--- Goal 1 ---
In the Nyerere page text, at what location was the first volume of the selected works presented to Jakaya Mrisho Kikwete?
--- Goal 2 ---
Revise the Nyerere page text from the words "Lastly, may today’s" through "in Tanzania's development.", putting "Private Citizen" in place of "Ordinary Citizen".
--- Goal 3 ---
Carry the Nyerere page text forward from its final line.

--- Page text ---
------------------------------

It is understood that our cooperation with African institutions is a key point for promoting ECNU’s internationalization. Undoubtedly, that with Tanzania in particular is of profound value and meaning. I firmly believe that by the publication of the book and the symposium to be held today, we could not only know more about the great Mwalimu Nyerere but also nurturing our cooperation and exchanges with Tanzania. Last year when the 4th Tanzanian President His Excellency Jakaya Mrisho Kikwete paid an official visit to Beijing, I fortunately had the honor to be on behalf of ECNU to present the first volume of the selected works to him as a gift at African Art Town there. I am convinced that the book will have an enduring impact on future China-Africa exchanges.
Lastly, may today’s symposium a big success!
Thank you all!
Nyerere as an Ordinary Citizen, during and after his Presidency and Leadership of Tanzania
Joseph Kahama introduces the role of Nyerere in Tanzania's development.

------------------------------

--- Raw records ---
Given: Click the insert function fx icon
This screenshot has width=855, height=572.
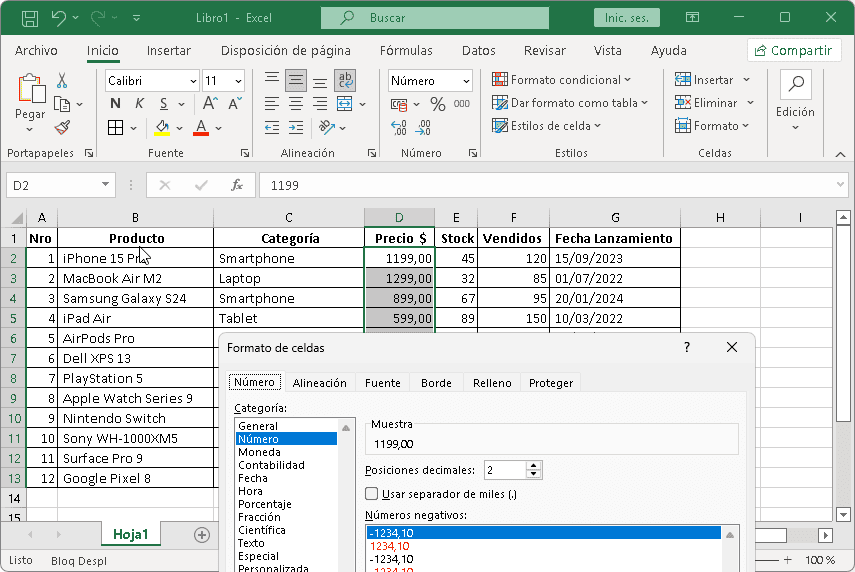Looking at the screenshot, I should 237,185.
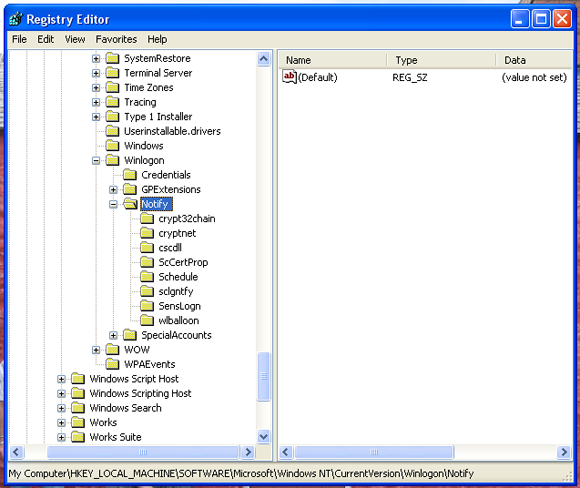
Task: Expand the SpecialAccounts key
Action: (113, 335)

------------------------------

--- Response 1 ---
At African Art Town in Beijing.

--- Response 2 ---
Lastly, may today’s symposium a big success!
Thank you all!
Nyerere as an Private Citizen, during and after his Presidency and Leadership of Tanzania
Joseph Kahama introduces the role of Nyerere in Tanzania's development.

--- Response 3 ---
Excellency, Ambassador Abdulrahaman Shimbo, Ambassador Extraordinary & Plenipotentiary of the United Republic of Tanzania to The People’s Republic of China and your distinguished delegation
Prof. TONG Shijun,
Prof. REN Youqun,
Prof. MU Tao,
Prof. DING Shuzhe,
Mr. WANG Subin,
Our Dear Friend of Africa and Tanzania, Ms. DONG Qixin
The Distinguished Panel of Experts here before us
Members of the Press, here present Invited Guests, our dear Tanzanian students here at ECNU, Ladies & Gentlemen：
In the outset, I wish to thank the Leadership of East China Normal University for having given me the honor of giving my remarks on this momentous and significant ceremony and symposium, whereby the selected works of a great leader, a revolutionary in thought and action, Mwalimu Julius Kambarage Nyerere of Tanzania, as translated into Chinese is launched.
I'd like to give my brief remarks on the topic of “Nyerere as an Ordinary Citizen, during and after his Presidency and Leadership of Tanzania.”
It is a well-documented fact that many political leaders in the world and especially in the context of Africa, rarely give up political power or retire from active politics on their own volition. This was not so with Mwalimu Julius Kambarage Nyerere, who not only resigned before in the 1960s, but did so again in 1985, when he retired from active politics, both times on his own volition.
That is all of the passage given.